His willingness to engage with scientists — contrasting with a predecessor’s insistence that AIDS should be treated with beets and garlic — was hailed as an important step forward.
It was unclear, though, when Motsoaledi’s new leadership style would produce the new action South Africa so direly needs.
Still, “I sense a willingness to learn from the mistakes of the past,” Dr. Bongani Mayosi, head of the University of Cape Town’s Department of Medicine, said in an interview.
Mayosi was the main author of an article in The Lancet’s South African issue on emerging epidemics of stroke, heart disease and other non-communicable diseases here. Other articles detailed indifferent and incompetent nurses and doctors, crumbling hospitals, the struggle against AIDS and the burden criminal violence places on the health system.
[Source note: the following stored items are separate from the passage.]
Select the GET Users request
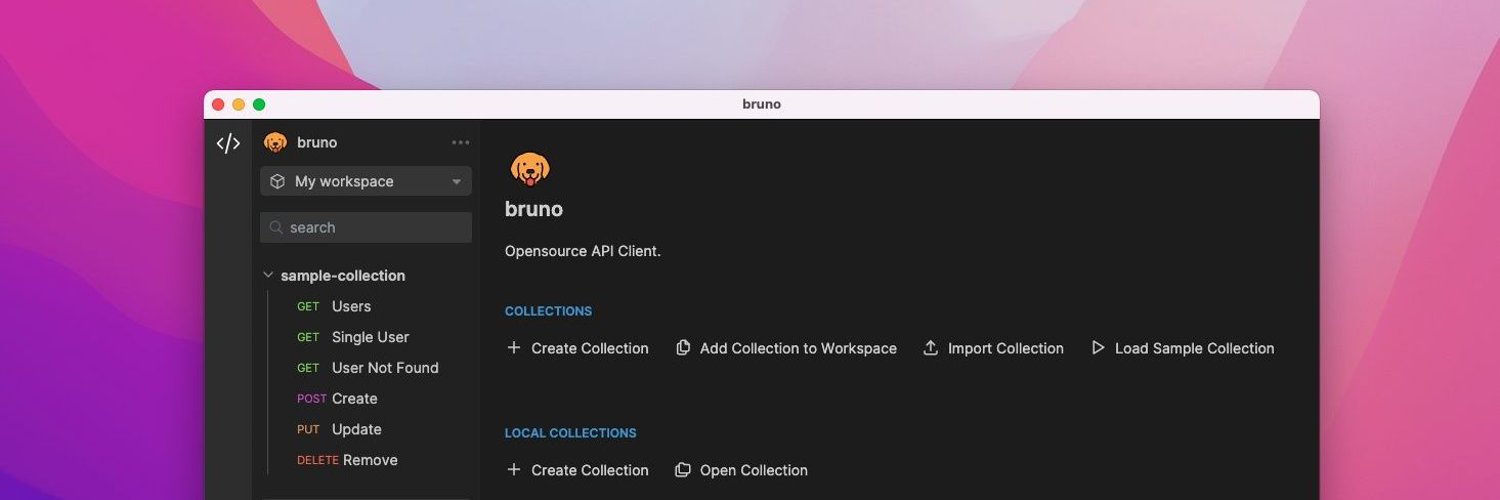Image resolution: width=1500 pixels, height=500 pixels. 350,307
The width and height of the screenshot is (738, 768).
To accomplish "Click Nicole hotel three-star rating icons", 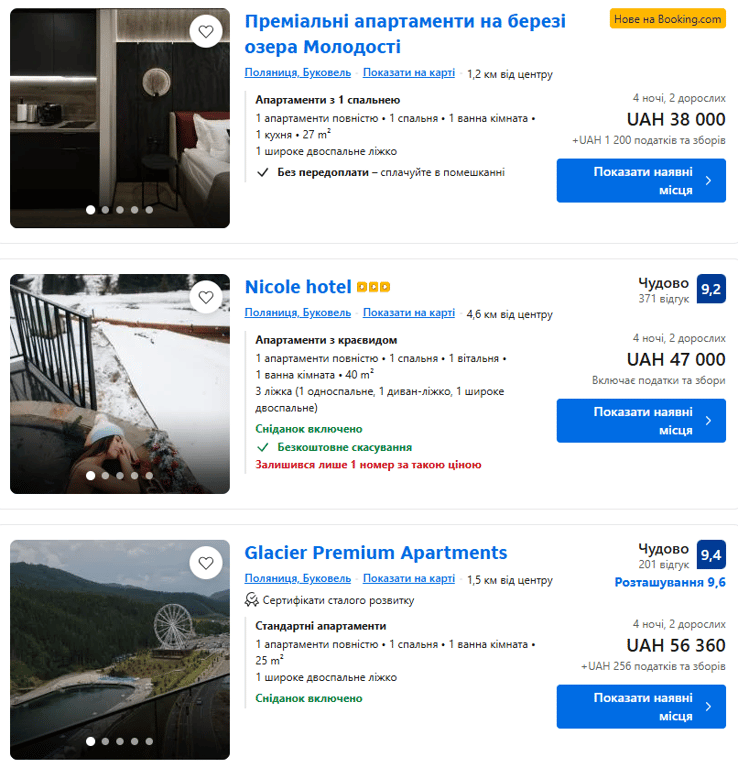I will pyautogui.click(x=373, y=288).
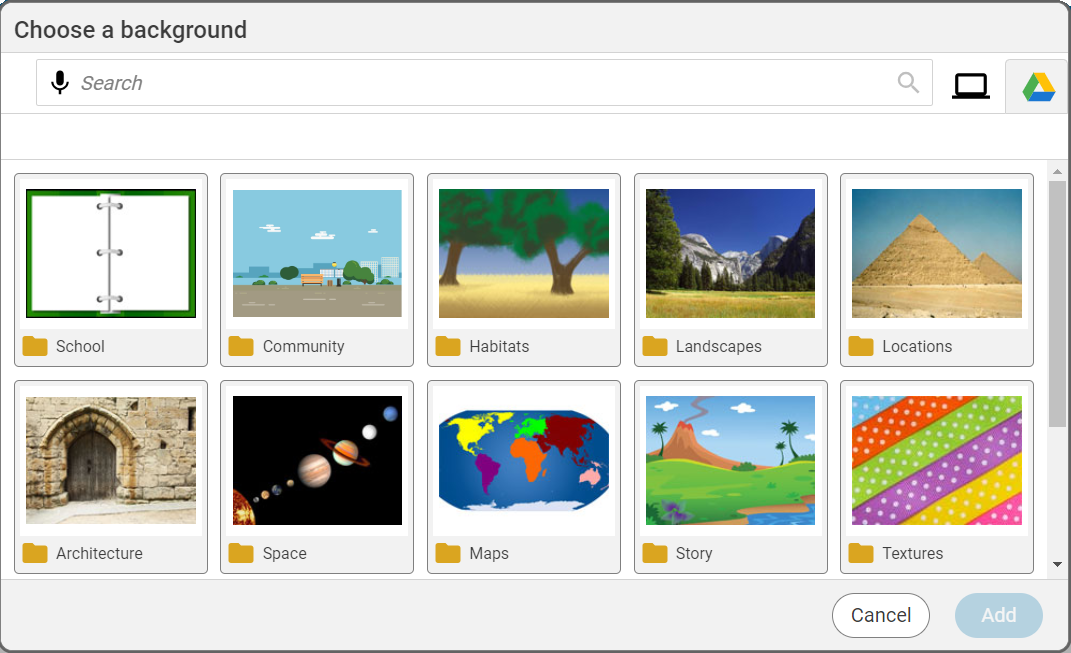Open the Story volcano thumbnail
The height and width of the screenshot is (653, 1071).
(x=730, y=460)
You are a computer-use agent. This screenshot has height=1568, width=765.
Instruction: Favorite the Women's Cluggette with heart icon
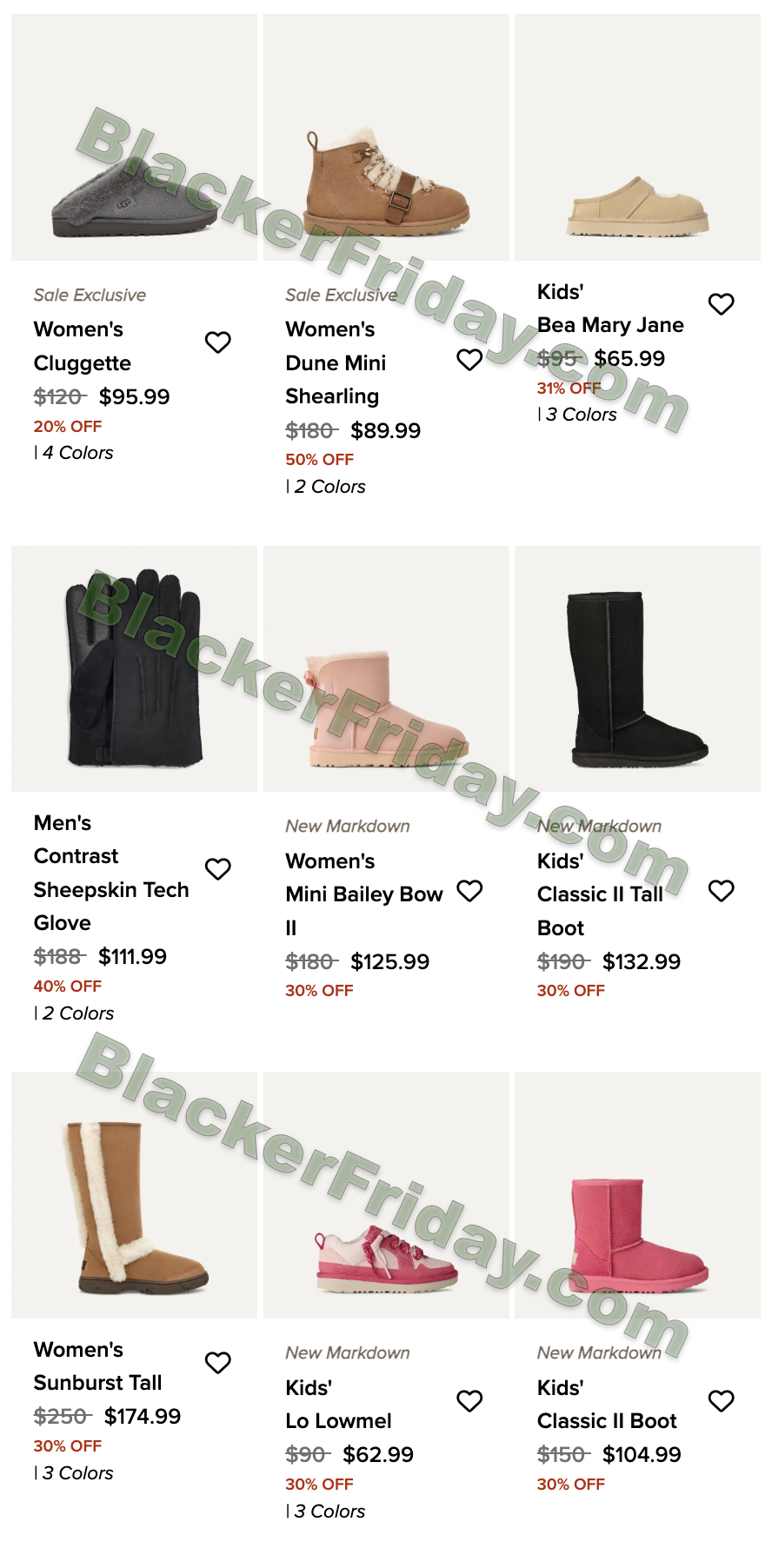218,342
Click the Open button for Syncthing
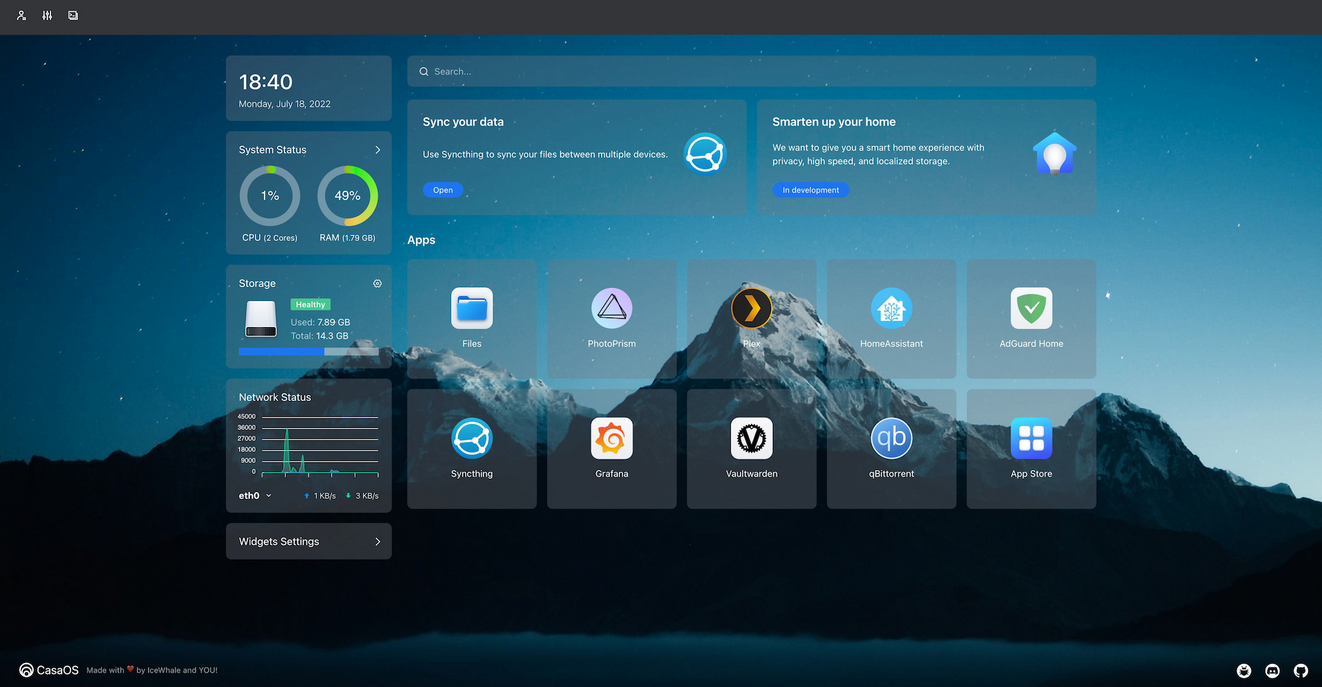 click(442, 190)
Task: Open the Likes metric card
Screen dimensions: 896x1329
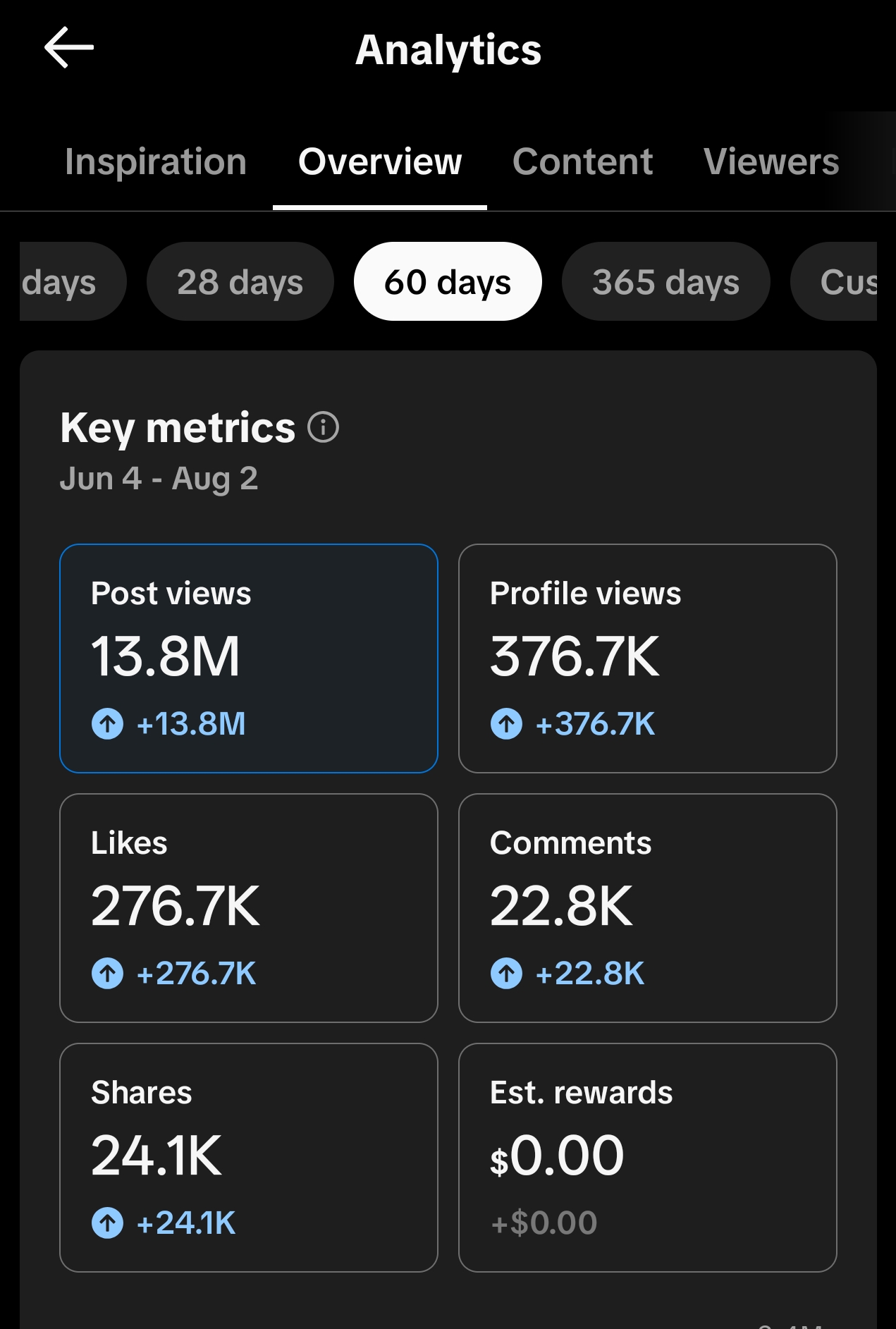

Researchers noted that South Africa is one of the few countries in which the rate at which children are dying has increased in recent years, in part due to AIDS.
“Failure of leadership in tackling the HIV epidemic is a fundamental reason for poor health outcomes,” one article concluded.
“There has been a conspicuous absence of government-promoted stewardship and leadership,” said another.
Richard Horton, editor of The Lancet, said the implications were far-reaching. If the country with Africa’s most sophisticated health system can’t build a workable health system, “that will be an extraordinary failure of leadership” not just for South Africa, but for the continent
Motsoaledi, in an interview with The Associated Press about The Lancet issue, said it was not the first time South Africa’s wider responsibilities had been impressed upon him.
“We accept that,” he said. “We must take the lead.”
At one point during The Lancet presentation, Motsoaledi moved from the head table to the audience to get a better look at a researcher’s slide presentation, beckoning to an aide to bring his glasses.
“I feel we need to work with anybody who is trying to find solutions,” Motsoaledi said, adding The Lancet issue was also a chance to keep health on the agenda at a time when donors are watching spending more closely because of the global financial crisis.
South Africa, with a population of around 50 million, has an estimated 5.5 million people living with the HIV virus — the highest total of any country.
As the epidemic raged, former President Thabo Mbeki, who stepped down last year after nearly a decade in power, denied the link between HIV and AIDS, and his health minister Manto Tshabalala-Msimang, mistrusted conventional anti-AIDS drugs.
“Yes, we did adopt very wrong policies,” said Motsoaledi, appointed to his post in May by new President Jacob Zuma. “It was wrong, and it set us back 10 years.”
But Motsoaledi did not promise a quick turnaround. He said, for example, his government was just starting a review that would decide how strongly it would endorse circumcision as a means of preventing AIDS.
Studies have shown circumcision can cut the risk of HIV infection by as much as 60 percent, and some of South Africa’s neighbors have made the procedure widely available. But Motsoaledi said some in South Africa have expressed fears that men who undergo the procedure might become complacent and more likely to have unprotected sex.
Motsoaledi said circumcision as a medical intervention also would have to be explained in a way that took into account differing traditions in South Africa, where some tribes routinely circumcise young men as a rite of adulthood and others do not.
The review involved government officials, health workers, AIDS activists and representatives of groups that promote and protect cultural traditions. Motsoaledi could not say when it might be completed.
“It is something that is frustrating,” he said. “I can stand up and say, ‘As many people as possible must go and circumcise.’ What I can’t say is it is government policy.”